A venti minuti da lì c’è il reale, con tutta la sua umanità.
Mi lascio alle spalle tutti i silenzi di ogni bocca aperta di ogni
turista che si ferma a leggere i prezzi in vetrina, per farmi
confondere dalla parlantina veloce, vivace, eccessiva nei toni e
disperata nel colore di ogni cittadino del mondo che si trova a
Torpignattara, dove vivo.
In giornate di cielo terso, è possibile vedere tutta l’estensione
delle rotaie che da Termini tagliano come lunghe attese le fiumane
della Casilina. Dopo dieci minuti di tram, scendo dove scende il
mondo, percorro Via di Torpignattara e svolto dove ha volato un
aviatore, a metà strada fra le barricate partigiane, un acquedotto
romano ed una santa imperatrice.
Ci sono angoli bui anche di giorno, infestati da un desiderio di
oblio, dove il cuore degli alcolisti è divorato dal dovere di
rispettare il proprio ruolo nella società, mentre alcuni fra loro
camminano al contrario, birra in mano, come nel ventre concavo
della risacca sulla crosta della Terra, mentre si bagnano nella
ghiaia del Parco Sangalli.
Non c’è alcun dio a Torpignattara, ma ci sono tutte le divinità:
ci sono tutti gli dei e le cariatidi sulla facciata dei palazzi e
agli angoli delle strade. C’è Alice nel paese della Marranella, la
curcuma sparsa come tifone per coprire la vergogna del sangue sul
marciapiede, proprio dove un ragazzo è stato ucciso, ed uno si è
suicidato.
Entrambi a chiedersi a chi poter dire addio.
Entrambi sotto al sole.
Ci sono strade abbagliate dallo stesso splendido riflesso del sole
sui peschi in fiore, anche di notte. Dove le signore romane con
due fedi al dito sono in gruppo, vestite come se ogni giorno fosse
la festa della Madonna dell’Urione, e alcune di loro le puoi
trovare sedute ad un angolo di un bar a far fare i compiti a due
bambine cinesi che in amicizia si fanno chiamare con nomi
italiani. Nessun fastidio può turbarle, men che meno l’invidia.
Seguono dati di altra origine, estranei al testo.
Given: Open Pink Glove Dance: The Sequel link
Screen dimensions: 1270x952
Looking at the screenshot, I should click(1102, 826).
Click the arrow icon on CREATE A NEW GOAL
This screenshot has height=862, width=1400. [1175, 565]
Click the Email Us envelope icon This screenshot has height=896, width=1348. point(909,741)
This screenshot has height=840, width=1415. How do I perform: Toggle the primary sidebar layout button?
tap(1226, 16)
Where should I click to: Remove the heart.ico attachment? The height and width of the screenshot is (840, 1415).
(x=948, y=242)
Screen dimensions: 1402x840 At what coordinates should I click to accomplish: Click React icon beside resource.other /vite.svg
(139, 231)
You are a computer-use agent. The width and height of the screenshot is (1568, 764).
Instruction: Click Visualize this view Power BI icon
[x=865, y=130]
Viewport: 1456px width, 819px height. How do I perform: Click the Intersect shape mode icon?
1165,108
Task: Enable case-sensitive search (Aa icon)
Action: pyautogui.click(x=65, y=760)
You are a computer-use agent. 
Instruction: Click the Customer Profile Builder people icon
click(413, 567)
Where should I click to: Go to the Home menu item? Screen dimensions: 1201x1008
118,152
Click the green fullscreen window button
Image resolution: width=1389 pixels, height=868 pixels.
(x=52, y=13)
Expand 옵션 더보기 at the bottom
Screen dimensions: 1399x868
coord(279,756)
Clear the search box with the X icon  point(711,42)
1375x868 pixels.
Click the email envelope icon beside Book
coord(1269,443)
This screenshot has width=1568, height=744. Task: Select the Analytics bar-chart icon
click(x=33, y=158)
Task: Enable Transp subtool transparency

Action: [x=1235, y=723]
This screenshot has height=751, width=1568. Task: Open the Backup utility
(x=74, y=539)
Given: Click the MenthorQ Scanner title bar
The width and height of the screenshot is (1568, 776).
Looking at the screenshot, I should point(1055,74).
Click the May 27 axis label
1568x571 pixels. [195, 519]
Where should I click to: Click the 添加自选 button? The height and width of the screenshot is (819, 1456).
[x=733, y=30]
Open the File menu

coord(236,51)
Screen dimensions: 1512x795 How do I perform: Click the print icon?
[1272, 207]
Le parole che sento a Torpignattara sono senza senso, lingue
sconosciute, e per questo tutti possibili poeti di strada mezzi
addormentati, appiccicosi, tutto sommato sorridenti. I loro
fratelli, le loro madri e le loro nonne sono sedute da qualche
altra parte, a breve distanza se la si misura con lo spazio che
intercorre fra il pollice ed il mignolo di una mano posata su una
carta geografica del globo.
Hurrà! Hurrà!
Quando tornano a casa la notte nessuno è lì per aspettarli, ma c’è
sempre un’ultima telefonata da poter fare seduti sullo scalino di
quello che di giorno era un negozio. E c’è sempre qualcuno
benevolo che risponde dall’altra parte della mano: un fratello,
una madre oppure una nonna.
Un desiderio vacuo ma pur sempre il loro, di desiderio.
C’è un mondo pieno di persone con carisma e charm che camminano
per via Condotti. Così come c’è un altro mondo, lo stesso, di
persone alla cui vista ci si gira da una parte e si ride.
Ci sono umanità fatte di persone che avrebbero dovuto controllare
che si fossero cancellate le tracce del loro passaggio, delle ali
umide, bagnate, e zuppe della rovina della loro vita.
Ma questo quartiere sarà per sempre loro. E questo quartiere sarà
per sempre mio.
Questo quartiere è un sacrificio.
È una corda alla gola del tempo sprecato.
Questo quartiere è troppo bianco per essere nero, e troppo nero
per essere bianco.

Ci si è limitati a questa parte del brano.